De acordo com dados da Conab, a produção brasileira de grãos mais que dobrou desde a aprovação da lei do Funrural |
A lei nº 10.256, que o STF julgou constitucional trazendo de volta a cobrança do Funrural, é de 2001. Foi apresentada na Câmara dos Deputados em 5 de maio, tramitou em regime de urgência, foi aprovada pelo Senado em junho do mesmo ano e sancionada pelo Presidente da República em julho de 2001.
A lei (re)estabeleceu a cobrança do Funrural sobre o faturamento da produção agropecuária depois que o STF julgou inconstitucional a cobrança por meio da Lei 8.212/1991. Já expliquei isso aqui no post: Entenda porque o STF mudou de posição sobre o Funrural
Na época a lei foi comemorada pelo setor rural. Em 2001 o setor rural queria pagar sobre o faturamento. Não por acaso, uma das relatorias da matéria na Câmara foi a então Deputada Katia Abreu, já presidente da Federação de produtores rurais do Tocantins.
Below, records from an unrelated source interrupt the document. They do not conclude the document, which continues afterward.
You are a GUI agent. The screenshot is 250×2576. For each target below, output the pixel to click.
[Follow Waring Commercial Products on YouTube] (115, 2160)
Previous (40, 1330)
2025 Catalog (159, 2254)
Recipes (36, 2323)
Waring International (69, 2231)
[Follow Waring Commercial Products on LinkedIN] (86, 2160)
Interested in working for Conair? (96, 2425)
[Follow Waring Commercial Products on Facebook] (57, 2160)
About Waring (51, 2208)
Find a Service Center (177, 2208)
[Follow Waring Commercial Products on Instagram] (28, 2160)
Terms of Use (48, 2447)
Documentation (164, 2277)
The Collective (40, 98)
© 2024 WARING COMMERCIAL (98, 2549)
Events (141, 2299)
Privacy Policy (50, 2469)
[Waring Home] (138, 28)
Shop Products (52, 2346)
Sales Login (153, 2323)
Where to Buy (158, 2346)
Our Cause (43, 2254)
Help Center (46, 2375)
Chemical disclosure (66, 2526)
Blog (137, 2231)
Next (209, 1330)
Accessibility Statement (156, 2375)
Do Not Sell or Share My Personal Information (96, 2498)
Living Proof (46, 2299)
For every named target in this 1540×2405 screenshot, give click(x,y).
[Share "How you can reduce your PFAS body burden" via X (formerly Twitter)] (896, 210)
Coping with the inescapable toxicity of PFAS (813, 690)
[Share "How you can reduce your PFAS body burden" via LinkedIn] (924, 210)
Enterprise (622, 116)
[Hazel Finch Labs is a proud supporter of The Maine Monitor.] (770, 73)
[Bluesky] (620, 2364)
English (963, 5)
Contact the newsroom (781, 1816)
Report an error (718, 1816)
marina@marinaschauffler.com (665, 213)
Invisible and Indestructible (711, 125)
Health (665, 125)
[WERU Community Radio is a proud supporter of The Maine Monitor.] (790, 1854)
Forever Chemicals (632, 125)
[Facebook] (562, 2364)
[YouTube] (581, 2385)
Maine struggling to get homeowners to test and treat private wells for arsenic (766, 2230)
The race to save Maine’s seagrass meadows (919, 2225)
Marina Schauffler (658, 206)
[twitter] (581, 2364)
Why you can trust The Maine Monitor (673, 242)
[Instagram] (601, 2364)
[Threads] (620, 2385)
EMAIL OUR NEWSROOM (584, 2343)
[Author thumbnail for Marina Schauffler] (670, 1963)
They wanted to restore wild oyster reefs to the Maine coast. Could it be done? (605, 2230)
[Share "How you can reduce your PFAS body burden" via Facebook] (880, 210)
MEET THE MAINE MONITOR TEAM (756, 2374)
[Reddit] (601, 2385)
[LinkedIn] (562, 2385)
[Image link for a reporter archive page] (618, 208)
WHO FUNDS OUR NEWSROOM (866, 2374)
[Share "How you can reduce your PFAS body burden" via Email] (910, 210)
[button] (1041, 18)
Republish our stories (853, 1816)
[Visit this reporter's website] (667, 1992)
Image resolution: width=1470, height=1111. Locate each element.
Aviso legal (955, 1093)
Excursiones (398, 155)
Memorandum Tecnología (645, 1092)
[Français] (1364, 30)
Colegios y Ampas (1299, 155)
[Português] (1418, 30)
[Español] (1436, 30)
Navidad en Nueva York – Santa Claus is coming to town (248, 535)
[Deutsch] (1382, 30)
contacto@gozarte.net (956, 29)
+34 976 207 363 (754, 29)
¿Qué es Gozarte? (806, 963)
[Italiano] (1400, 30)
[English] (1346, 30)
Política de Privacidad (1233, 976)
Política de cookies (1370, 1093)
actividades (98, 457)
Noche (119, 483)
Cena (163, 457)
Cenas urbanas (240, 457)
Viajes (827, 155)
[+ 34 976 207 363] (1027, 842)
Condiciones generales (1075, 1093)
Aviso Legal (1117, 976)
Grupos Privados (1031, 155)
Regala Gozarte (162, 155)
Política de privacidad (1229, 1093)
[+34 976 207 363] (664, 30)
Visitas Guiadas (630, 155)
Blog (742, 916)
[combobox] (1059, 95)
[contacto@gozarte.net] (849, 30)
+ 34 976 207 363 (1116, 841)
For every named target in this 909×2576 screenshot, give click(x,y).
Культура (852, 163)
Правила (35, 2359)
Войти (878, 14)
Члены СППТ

Entendia-se, naquele momento que descontar 2,1% sobre o faturamento da safra era melhor do que desembolsar 23% todo mês (safra e entressafra) sobre a folha de salários. E de fato era. Para muitos agricultores e muitos sistemas de produção, descontar sobre o faturamento era uma solução para evitar o desembolso mensal sobre a folha.
Ocorre que o setor rural brasileiro vem passando por mudanças brutais nos últimos anos. Ha um livro da Embrapa que mostra bem essas mudanças chamado O Mundo rural no Brasil do Século 21: A formação de um novo padrão agrário e agrícola.
Para se ter uma ideia, em 2001, quando o Projeto de Lei que reinventou a cobrança do Funrural sobre o faturamento foi apresentado, os agricultores brasileiros romperam a barreira de 100 milhões de toneladas colhidas em um ano safra. Já vinhamos em uma trajetória de crescimento. Neste ano safra 2016/2017, 16 anos depois, quando o STF deu validade à cobrança, o Brasil colherá 220 milhões de toneladas. É mais que o dobro.
Em 2001, o Brasil faturou US$ 1 bi com a exportação de 543.639 toneladas de carne bovina. Em 2016, faturamos US$ 5,5 bi com a exportação de 1.400.434 toneladas. Quase três vezes mais em volume e mais de cinco vezes mais em valor.
Já naquela época, os sistemas de produção que utilizavam pouca mão de obra e produziam muito com investimentos em capital e tecnologia reclamaram da cobrança sobre o faturamento. Para eles, era melhor recolher sobre a folha de salários. Foi essa parcela do agro que deu vezo à enxurrada de ações judiciais que questionavam a Lei 10.256. Muitas liminares determinavam a substituição do pagamento sobre o faturamento pelo pagamento sobre a folha.
Nos últimos 16 anos essa parcela do agro cresceu exponencialmente, se organizou em instituições representativas e ganhou peso político. Já o grupo de produtores que se beneficia do pagamento sobre o faturamento estagnou ou encolheu.
A necessidade de ganhar escala já é um problema inerente às atividades agropecuárias. Mas, no Brasil, a disfunção da legislação trabalhista, a atuação do Ministério Público do Trabalho no campo e a ideologia de esquerda, obrigaram os sistemas de produção da agropecuária brasileira a crescer poupando mão de obra. Os produtores rurais fizeram investimentos maciços em ciência, tecnologia e capital para produzir muito usando a menor quantidade de empregados possível.
A evolução do agro brazuca, a invenção do #AgroTrópico, transformou a cobrança de Funrural sobre o faturamento muito mais onerosa do que o recolhimento sobre a folha de salários. Em parte, na opinião deste humilde escriba, essas mudanças explicam a revolta do setor rural contra a decisão do STF.
O Brasil rural mudou muito nas últimas 4 ou 5 décadas. Nos anos 60, nós ainda importávamos parte significativa dos alimentos que consumíamos. Hoje, o #AgroTrópico é um maiores exportadores de grãos e carnes do mundo.
Aqui e acolá, vez por outra, esse novo agro fará uma pisadura em alguém. Algumas vezes, como agora nesse caso do Funrural, a pisadura é no nosso próprio lombo.